BeagleBoard is akin to a Raspberry Pi. It's not meant to be a powerhouse PC, or in this case, a powerhouse AI computing platform.
It's meant for embedding, tinkering, and learning.
To that end, 4GB of RAM on an AI Accelerator board is fine - the expected workloads will not consume a lot of RAM. This also makes the lack of NVMe sufficient as well.
For more "horsepower" there is also the BeagleBone AI-64[1], which claims up to 8 TOPS.
This looks interesting, but the trouble with these small built in accelerators is that they were mostly designed when YOLO was the pinnacle of edge applications. These days they’re grossly underpowered…
I find it interesting that the single-board computer market seems to be coalescing around the Raspberry Pi B models as the standard form factor. This device in particular has almost all of the same IO connectors as the Raspberry Pi 5 (one microHDMI port is missing) in all the same places, so it should be compatible with Raspberry Pi 5 cases.
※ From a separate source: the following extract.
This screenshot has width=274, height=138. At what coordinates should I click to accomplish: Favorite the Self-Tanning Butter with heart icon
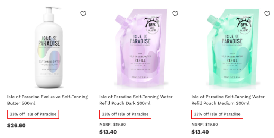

I wonder whether the pinout on the 40-pin header is the same as that on the Pi?
I think most of us here are familiar with the fact that amd64 machines are made entirely from commodity parts: ATX cases, ATX power supplies, and so on. I wonder whether there's a similar commodification in the offing for the Pi form factor?
4 TOPS-capable
So, reach out & it'll be there?
Jetson Orin Nano has no video hardware encoder, probably no hardware decoder either, you need use CPU to do the heavy computing in 2024.
Not sure about BeagleY-AI here, since it has DSP inside, probably also doing software encoding, using DSP instead of CPU though.
For power efficiency, I would think the cheap hardware encoder is the way to go, surprised both are using software as the encoders.
I don't know anything about the Beagle. How is it different than say a Raspberry pi 5? It says open source hardware but what does that actually mean. I'm curious about buying one but I want to understand them better first
Other boards have NPUs with 4 tops too plus more mem. Eg the orange pis.
… but doesn’t look like any of the usual LLMs suspects can run on NPU so not sure it’s much use. I’ve seen some opencv code but that’s about it
4GB of RAM seems low. No NVME even though it has PCIe :(
Beware of the documentation though, which is literally a blank page "coming soon!":
I think we need some sort of mlbench but for hardware ranking... I have no idea what these devices are capable of and neither do the vendors apparently.
I can't wait for it to be sold out, or only being sold at shops that wan't like 40$ for international shipping...
Is the low level firmware open source?
I know it isn’t on the rpi, which runs a proprietary broadcom version of microsoft threadx.
With the two DSPs, seems like this would be a nice board to build a guitar effects pedal around.
Meanwhile, in Taipei...
https://www.extremetech.com/computing/intel-40-tops-is-the-n...
4GB RAM is not much.
AI accelerator? Really? I thought AI acceleration in this day and age meant more than multiplying two matrices together. If not, what's CUDA all about?
I honestly thought this thing was going to run TOPS-10 or TOPS-20.
I'm a bit disappointed.
I wish there was some reference of what can I actually do with 4 or 8 TOPS and 4 or 8 or whatever GiB of accelerator memory. Can I run speech recognition? Run a model for object detection in images? In video? LLMs - probably not. Stable Diffusion also seems out of question. But really - what can I run?